The Hunslet DH60C is a shunter developed by Hunslet Engine Company. It has a robust modern design and is intended for heavy shunting and short industrial trips.

==Background and design==
In 2007 the Hunslet Engine Company announced that it was developing a new shunter type, with a family of diesel hydraulic designs (B, C or B'B' axle arrangement) up to 100 tonnes posited for future development, in 2008 manufacture of the first model - a 60tonne, 3 axle machine began. The first locomotive of type DH60C was unveiled at Chasewater Railway in July 2010.

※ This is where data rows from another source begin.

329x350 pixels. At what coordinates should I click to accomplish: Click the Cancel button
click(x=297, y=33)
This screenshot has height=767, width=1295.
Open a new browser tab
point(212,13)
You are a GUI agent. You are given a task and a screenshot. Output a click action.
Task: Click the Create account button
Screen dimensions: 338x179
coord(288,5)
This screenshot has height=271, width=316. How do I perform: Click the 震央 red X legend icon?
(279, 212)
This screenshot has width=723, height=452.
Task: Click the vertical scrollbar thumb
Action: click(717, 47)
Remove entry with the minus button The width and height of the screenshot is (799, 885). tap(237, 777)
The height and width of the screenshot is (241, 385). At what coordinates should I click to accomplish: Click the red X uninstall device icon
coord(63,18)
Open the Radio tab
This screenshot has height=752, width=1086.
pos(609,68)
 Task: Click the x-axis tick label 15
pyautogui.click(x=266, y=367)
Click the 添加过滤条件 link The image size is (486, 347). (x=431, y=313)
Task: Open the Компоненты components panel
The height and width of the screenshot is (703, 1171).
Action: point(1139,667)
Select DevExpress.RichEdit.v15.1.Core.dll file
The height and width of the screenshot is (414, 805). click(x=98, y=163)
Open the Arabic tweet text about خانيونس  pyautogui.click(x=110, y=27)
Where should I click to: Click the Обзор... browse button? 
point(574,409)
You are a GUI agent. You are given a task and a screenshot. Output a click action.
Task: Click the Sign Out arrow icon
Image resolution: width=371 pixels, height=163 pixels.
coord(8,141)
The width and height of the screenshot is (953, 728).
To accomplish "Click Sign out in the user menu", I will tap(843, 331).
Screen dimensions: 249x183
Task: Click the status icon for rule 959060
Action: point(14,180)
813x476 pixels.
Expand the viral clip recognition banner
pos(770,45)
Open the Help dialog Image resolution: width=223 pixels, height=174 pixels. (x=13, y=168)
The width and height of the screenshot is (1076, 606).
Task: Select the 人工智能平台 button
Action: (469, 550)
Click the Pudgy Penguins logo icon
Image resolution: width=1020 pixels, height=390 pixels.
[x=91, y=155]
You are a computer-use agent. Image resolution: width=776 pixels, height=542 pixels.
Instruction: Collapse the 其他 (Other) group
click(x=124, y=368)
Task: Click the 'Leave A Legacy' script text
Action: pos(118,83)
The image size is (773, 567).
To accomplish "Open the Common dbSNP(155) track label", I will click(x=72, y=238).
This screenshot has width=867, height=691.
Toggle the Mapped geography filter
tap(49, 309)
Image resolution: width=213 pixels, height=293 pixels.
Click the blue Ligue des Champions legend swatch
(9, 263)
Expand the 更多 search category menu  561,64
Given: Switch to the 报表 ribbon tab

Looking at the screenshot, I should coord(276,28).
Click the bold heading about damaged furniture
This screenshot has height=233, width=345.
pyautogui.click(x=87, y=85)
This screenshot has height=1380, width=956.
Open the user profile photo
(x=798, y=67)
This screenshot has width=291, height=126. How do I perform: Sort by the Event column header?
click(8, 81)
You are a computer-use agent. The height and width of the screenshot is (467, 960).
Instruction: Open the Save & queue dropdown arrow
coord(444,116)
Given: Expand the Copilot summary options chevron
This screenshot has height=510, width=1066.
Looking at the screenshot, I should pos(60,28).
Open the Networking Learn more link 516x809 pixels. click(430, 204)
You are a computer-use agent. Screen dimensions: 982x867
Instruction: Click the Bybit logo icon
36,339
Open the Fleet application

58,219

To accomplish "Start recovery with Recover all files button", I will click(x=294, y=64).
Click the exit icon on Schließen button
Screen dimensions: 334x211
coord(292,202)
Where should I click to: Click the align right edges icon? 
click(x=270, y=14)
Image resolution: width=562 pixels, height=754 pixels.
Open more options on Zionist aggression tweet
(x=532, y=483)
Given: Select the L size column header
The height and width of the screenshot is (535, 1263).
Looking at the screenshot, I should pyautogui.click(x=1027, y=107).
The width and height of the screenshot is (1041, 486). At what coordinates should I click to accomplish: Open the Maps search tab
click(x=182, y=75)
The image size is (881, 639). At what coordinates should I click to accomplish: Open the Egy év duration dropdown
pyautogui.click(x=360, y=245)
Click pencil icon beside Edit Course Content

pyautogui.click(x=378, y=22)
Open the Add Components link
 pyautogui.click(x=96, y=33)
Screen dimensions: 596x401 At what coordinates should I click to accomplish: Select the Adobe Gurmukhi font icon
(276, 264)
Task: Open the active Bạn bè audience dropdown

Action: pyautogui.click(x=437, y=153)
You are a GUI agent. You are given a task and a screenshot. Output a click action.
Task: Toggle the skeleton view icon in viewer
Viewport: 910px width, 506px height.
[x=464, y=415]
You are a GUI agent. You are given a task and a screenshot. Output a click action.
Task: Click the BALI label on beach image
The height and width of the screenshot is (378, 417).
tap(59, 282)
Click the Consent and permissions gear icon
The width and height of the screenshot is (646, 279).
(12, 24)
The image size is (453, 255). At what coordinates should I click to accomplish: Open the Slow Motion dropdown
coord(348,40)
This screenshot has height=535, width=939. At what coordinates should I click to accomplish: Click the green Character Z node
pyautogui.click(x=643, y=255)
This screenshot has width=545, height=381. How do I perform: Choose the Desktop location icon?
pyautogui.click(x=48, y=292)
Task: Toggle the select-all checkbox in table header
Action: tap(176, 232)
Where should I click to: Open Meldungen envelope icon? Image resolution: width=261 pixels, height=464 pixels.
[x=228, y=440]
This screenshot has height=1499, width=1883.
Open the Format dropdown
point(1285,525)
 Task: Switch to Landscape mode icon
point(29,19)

The locomotive applied modern design principles to a shunter designed for the UK market; the locomotive has swing arm/coil spring suspension, with vertical hydraulic damping, and pneumatic brakes. The transmission is via a hydrodynamic converter and cardan drive shafts to right angled gearbox drives on each axle.

Test trials of the locomotive were carried out at Daventry International Railfreight Terminal.

A four-wheeled variant is also being developed, and Hunslet intends to certify it for use across the UK's national rail network.